Cidofovir has been used successfully to treat various papillomas in clinical settings including laryngeal papillomas, genital and cutaneous warts (De, 1996; Snoeck, Andrei et al., 2001). The outcome of these studies is in general some growth inhibition and some proportion of cures but with recurrences, particularly upon treatment cessation. Most of these treatments included unformulated cidofovir for intralesional injections into laryngeal papillomas (DeRossi & Laudenbach, 2004; Kimberlin, 2004) and cidofovir formulated into a gel for several genital wart treatment studies (Snoeck, Bossens et al., 2001). Comparative and control studies were not generally presented in these trials.

Improved efficacy of formulated cidofovir in the current CRPV/rabbit model studies presented here may be due to a “depot” effect such that the compound has a more sustained and continuous release into the papilloma tissue.

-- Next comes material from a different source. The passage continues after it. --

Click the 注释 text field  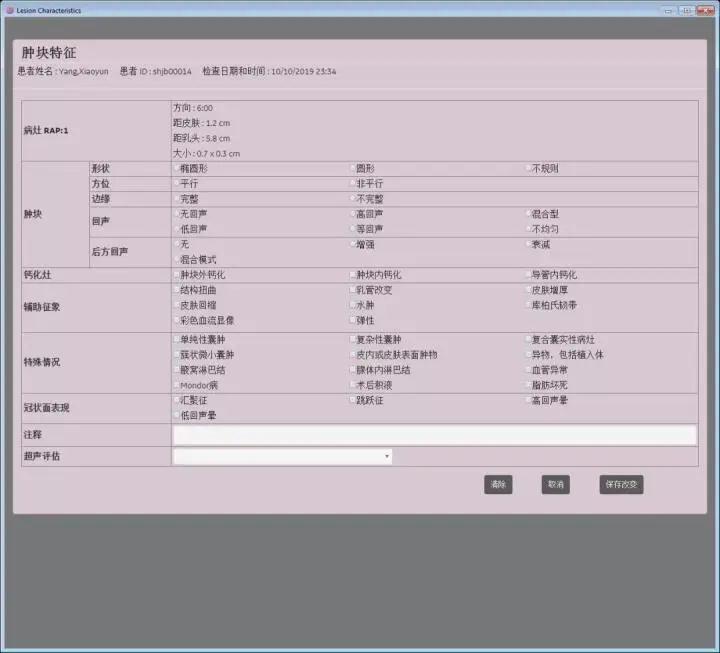[434, 435]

However, the formulations themselves using cremophor emulsion and Carbomer 940 showed local physical differences that may help explain the different outcomes. The Carbomer gel treatments tended to dry quickly and establish a crust over the papilloma whereas the cremophor emulsion remained as a thick gel that was absorbed into the papilloma more effectively. DMSO-formulated cidofovir was less viscous and was quickly absorbed into the tissue. These observations may explain the reduced efficacy of the Carbomer formulation in which less penetration of the compound was the likely outcome of the dried crust overlay and reduced time of continuous treatments of the DMSO-formulated treatments.

From these studies we conclude that formulated compounds with potential anti-papilloma activity will benefit from formulation testing in preclinical papilloma models. There is the likelihood that promising anti-viral compounds will be dismissed as inactive if unformulated compounds only are screened for activity.

Highlights.

  • Anti-papilloma efficacy by topical cidofovir was greatly enhanced when formulated.

  • Best formulations were cremophor, then Carbomer 940, then DMSO.

  • Effective formulations led to complete cures using less than 0.3% cidofovir.

  • Less compound can be used to achieve the same efficacy when properly formulated.

Acknowledgments

This study was supported by NIAID Contract HHSN272201000020I. We thank the veterinary staff of the Department of Comparative Medicine for animal care.